Maria Cummins, 1827-1866
Born in Salem in 1827 to a family of some social standing and relative affluence, Maria Susanna Cummins moved, while still quite young, with her family to Dorchester, at that time still a rural suburb separate from Boston. Maria’s father, David, had become a judge of the court of common pleas of Norfolk County. Her mother was David’s third wife. He already had four children prior to this marriage, and three more followed Maria, making eight children in the family. Families of stepbrothers and sisters were common, so the characters of stepmother or father, orphan, etc., of the fiction of the day were not unrelated to the reality of the times. The Cummins Colonial home may have been the model for the country seat in the suburb of D—— in The Lamplighter. Maria attended Mrs. Charles Sedgwick’s Young Ladies’ School in Lenox, Massachusetts. Mrs. Sedgwick’s husband, Charles, had a sister Catharine Maria Sedgwick, who was the nation’s foremost woman author and who lived with her brother and maintained an occasional literary salon. Maria could not have failed to be influenced by her association with this author.
Maria Cummins’s The Lamplighter, first published in 1854, sold 40,000 copies in the first month and 100,000 by the end of a year. It is the story, as described in the Dictionary of American Biography, of a child lost in infancy, rescued from a cruel woman by an old lamplighter, adopted by a blind woman, and later discovered by her well-to-do father. It tells a woman’s story: a young girl, without financial resources or family support, must find her own way. The plot focuses on the development and use of the main character’s own talents, and he book is intended in this manner to be useful and instructive. Readers should examine their own circumstances and should develop self-control and self-discipline. The characters in the book are mainly people from the country who have come to Boston from small towns and farms of New England, a trend reflective of society at the time. Nina Baym says “Rural women … Could not merely replicate the behavior of the uplands they had left behind. To be a woman in a new social setting was, in effect, to be a new kind of woman.”

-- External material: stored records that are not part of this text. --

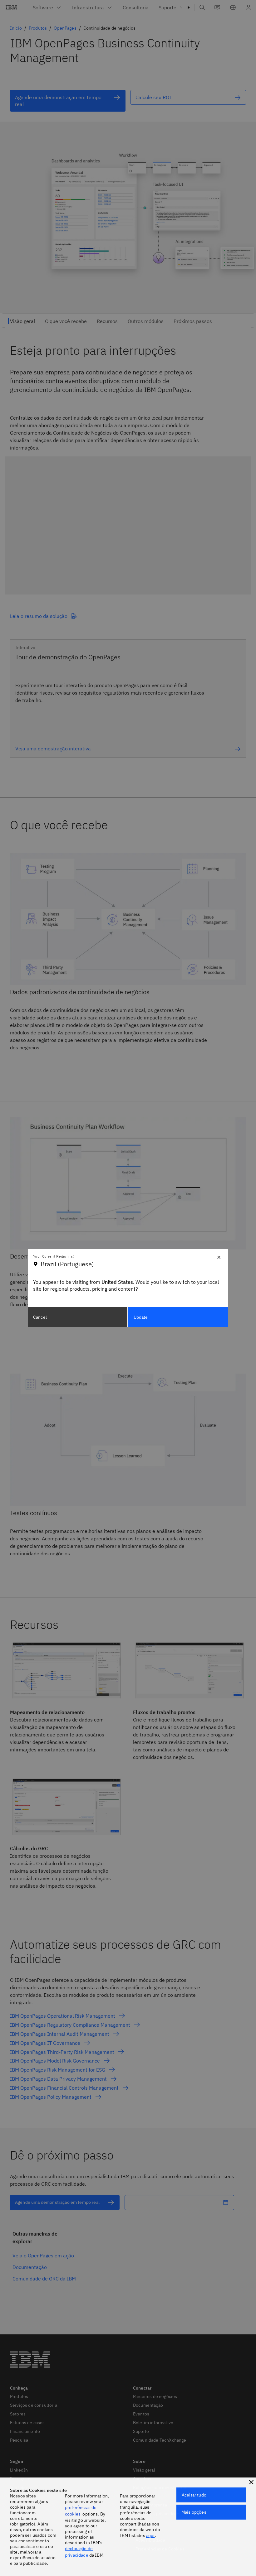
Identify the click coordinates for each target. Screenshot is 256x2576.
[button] (251, 2482)
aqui (150, 2535)
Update (141, 1317)
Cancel (40, 1317)
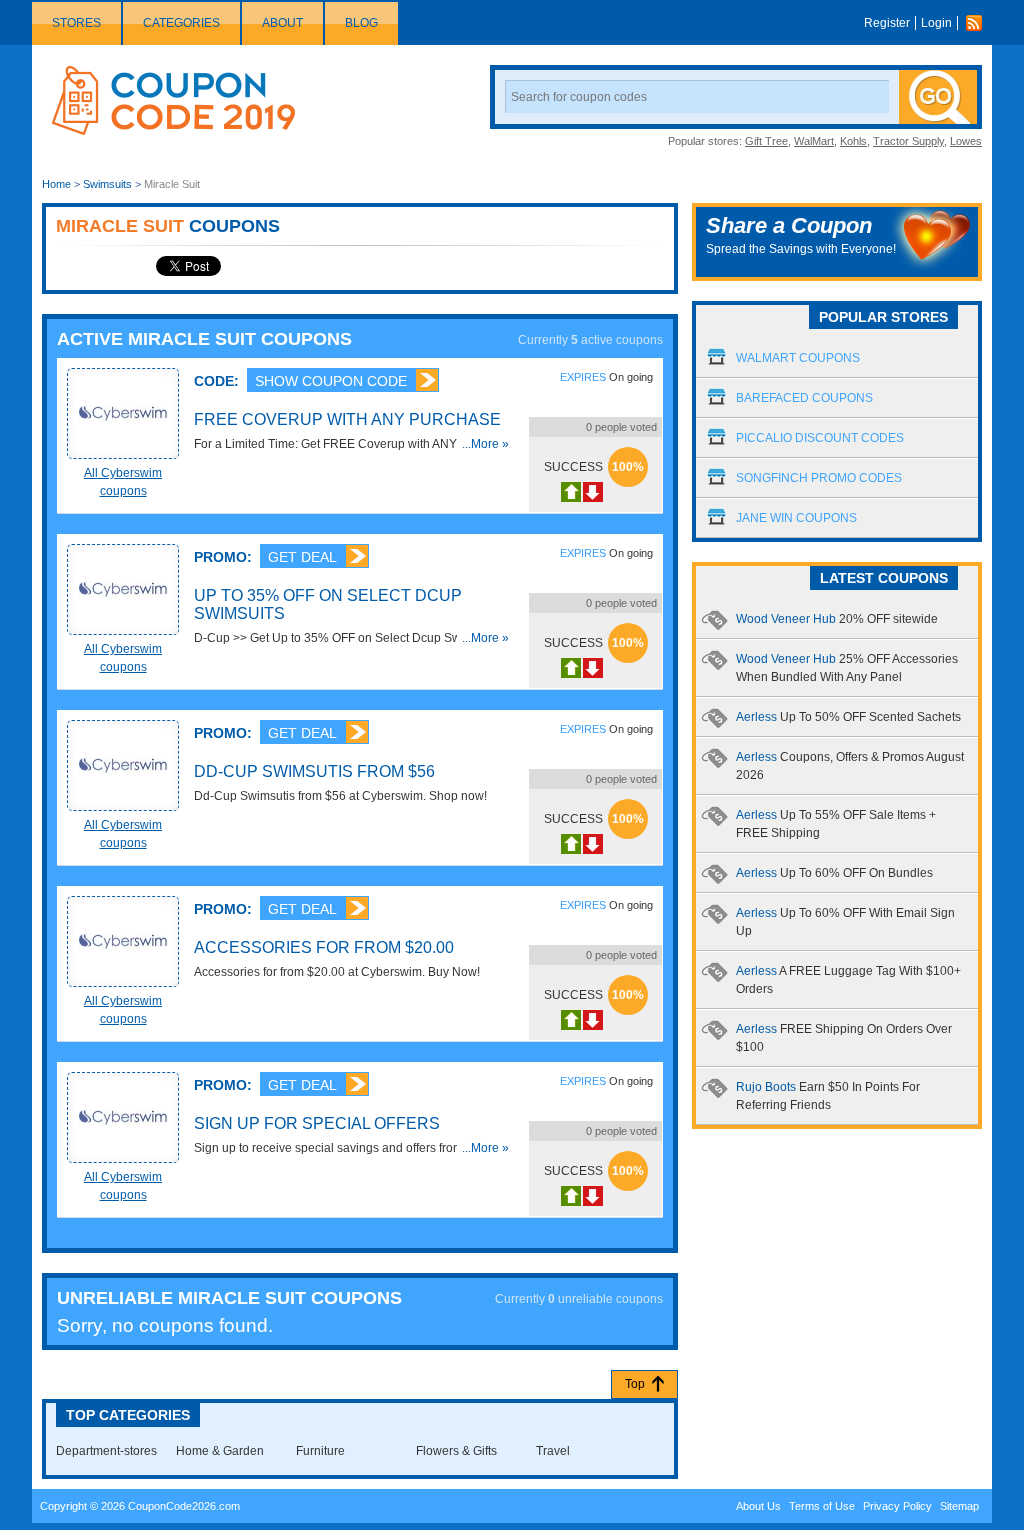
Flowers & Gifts (456, 1451)
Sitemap (959, 1506)
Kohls (853, 141)
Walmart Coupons (798, 358)
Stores (76, 23)
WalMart (814, 141)
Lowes (966, 141)
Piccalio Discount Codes (820, 438)
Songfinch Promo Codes (819, 478)
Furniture (320, 1451)
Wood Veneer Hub (837, 619)
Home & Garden (220, 1451)
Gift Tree (766, 141)
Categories (181, 23)
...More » (485, 444)
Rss (979, 23)
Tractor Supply (908, 141)
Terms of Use (822, 1506)
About (282, 23)
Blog (361, 23)
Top (635, 1384)
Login (936, 23)
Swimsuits (107, 184)
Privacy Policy (897, 1506)
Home (56, 184)
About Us (758, 1506)
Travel (553, 1451)
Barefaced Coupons (804, 398)
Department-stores (106, 1451)
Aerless (848, 717)
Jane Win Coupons (796, 518)
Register (887, 23)
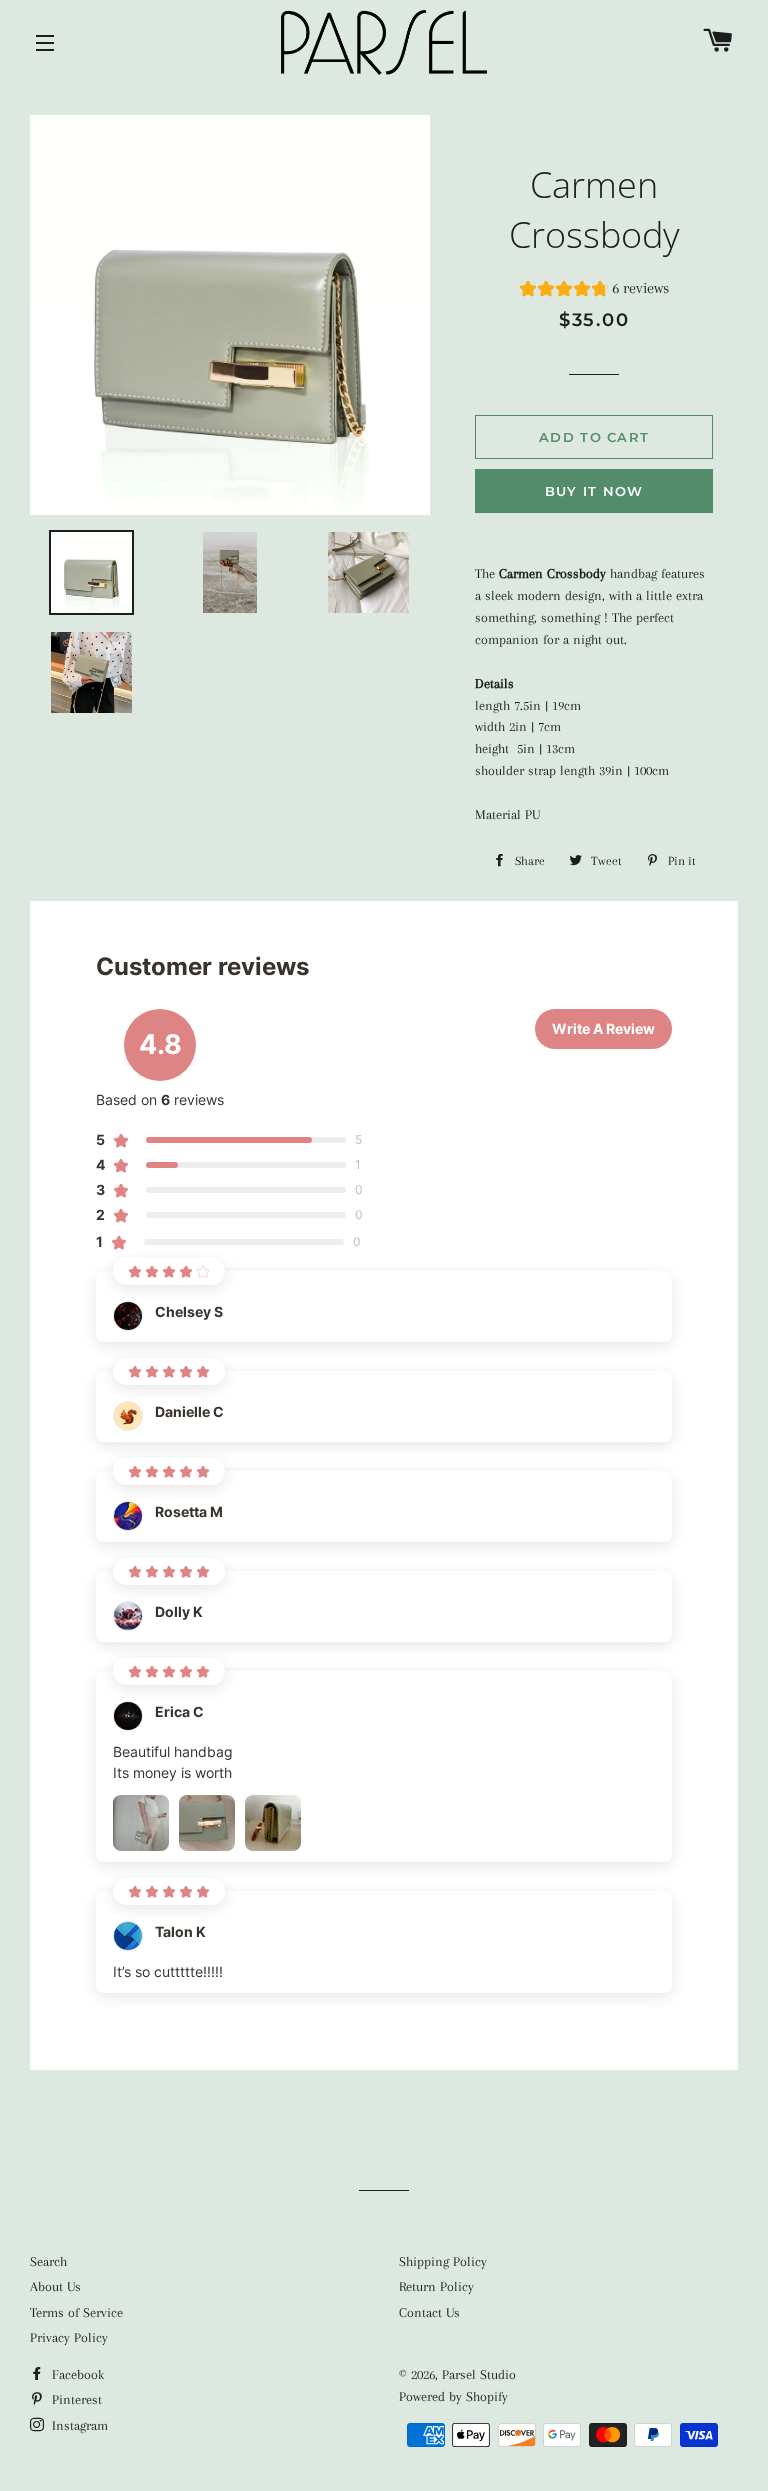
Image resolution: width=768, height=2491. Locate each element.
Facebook (76, 2374)
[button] (594, 291)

The Lamplighter is the book to which Hawthorne specifically referred in his famous complaint that “America is now wholly given over to a d____d mob of scribbling women. The Lamplighter was published when Maria was twenty-seven years old. She became seriously ill ten years later and died in 1866 of abdominal disease. She was able to write a total of only four books: The Lamplighter (1854), Mabel Vaughan (1857), El Fureidis (1860) and Haunted Hearts (1864). None of the other three achieved great success.